▶ _TASK OBJECTIVE_
Replace every "screenshot" in the records below with "screen capture" and keep all other text the same. Omit the pictures from your answer.

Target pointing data
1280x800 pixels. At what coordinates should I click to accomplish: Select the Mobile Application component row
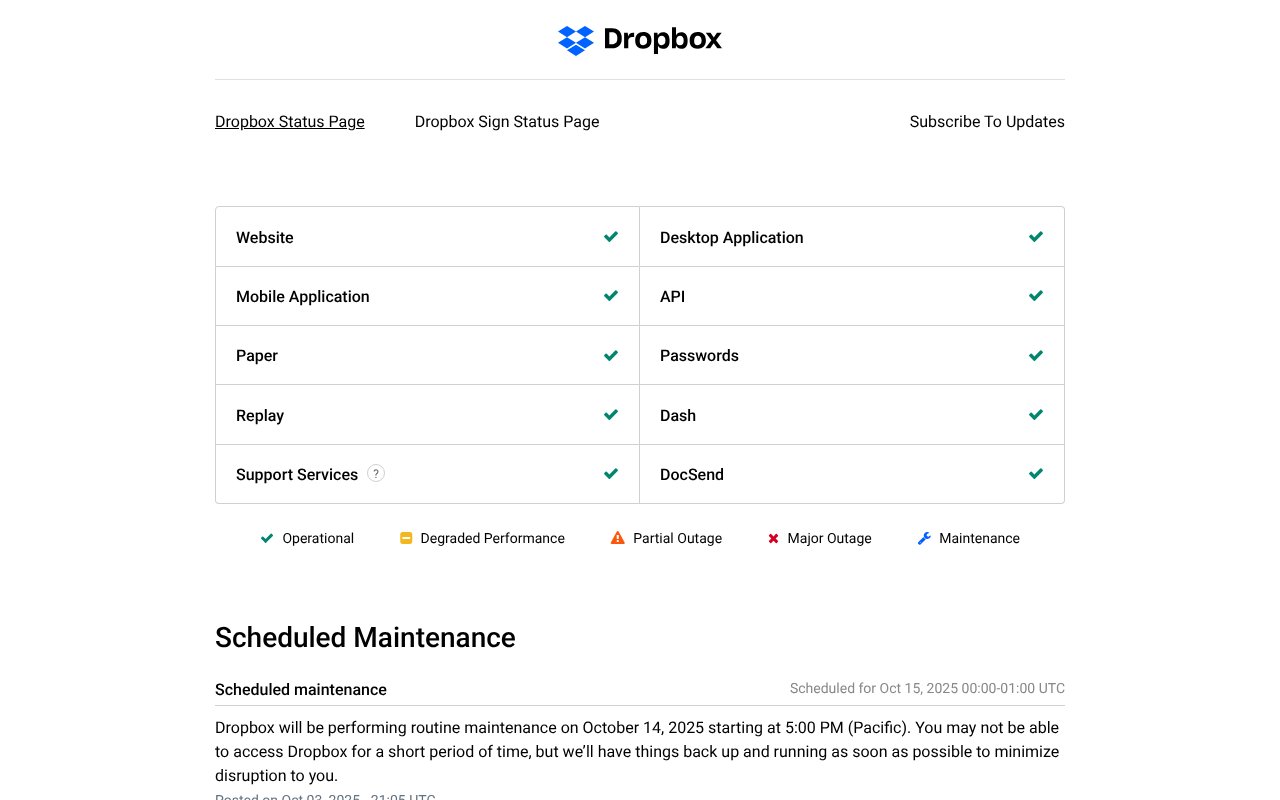pos(303,297)
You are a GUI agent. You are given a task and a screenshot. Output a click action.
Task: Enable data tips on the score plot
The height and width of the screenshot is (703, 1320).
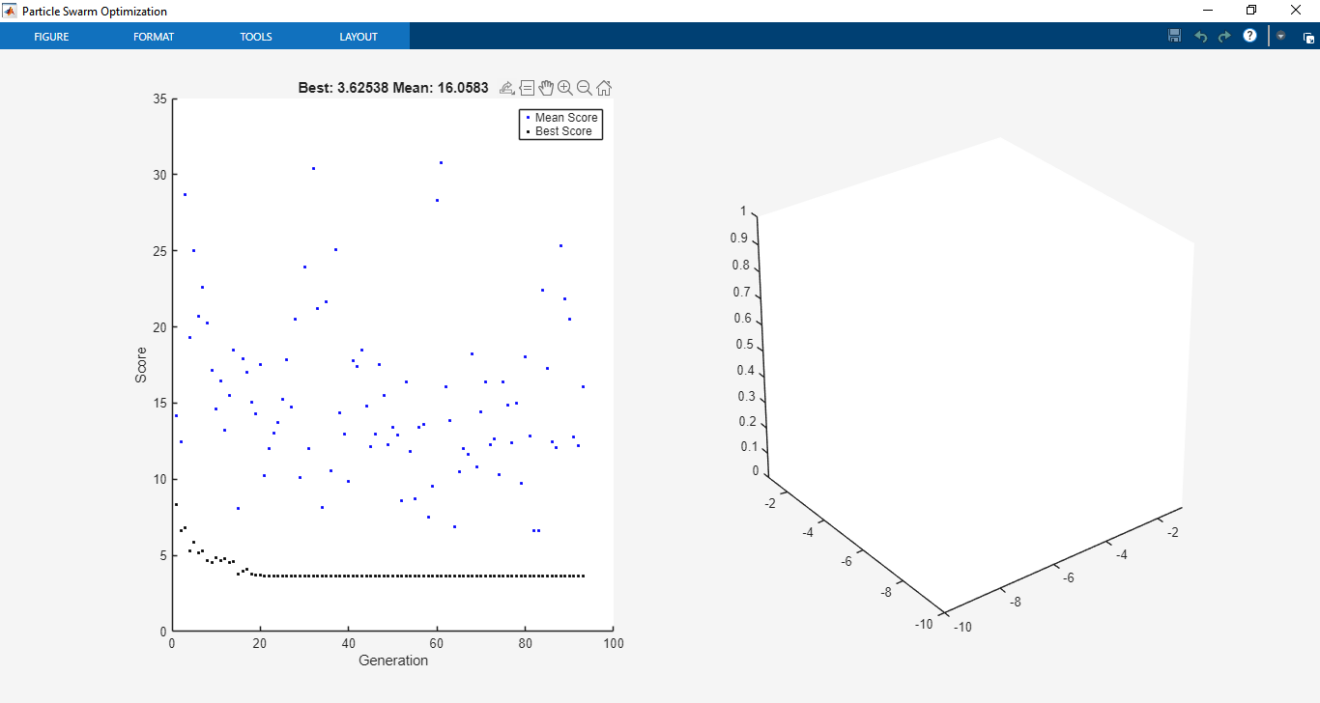pos(527,87)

▶ _SOLVED EXERCISE_
1280x800 pixels. At what coordinates should I click to accomplish: Select the Mobile Application component row
pos(303,297)
You are a GUI agent. You are given a task and a screen capture. Output a click action.
Task: Enable data tips on the score plot
The height and width of the screen capture is (703, 1320).
pos(527,87)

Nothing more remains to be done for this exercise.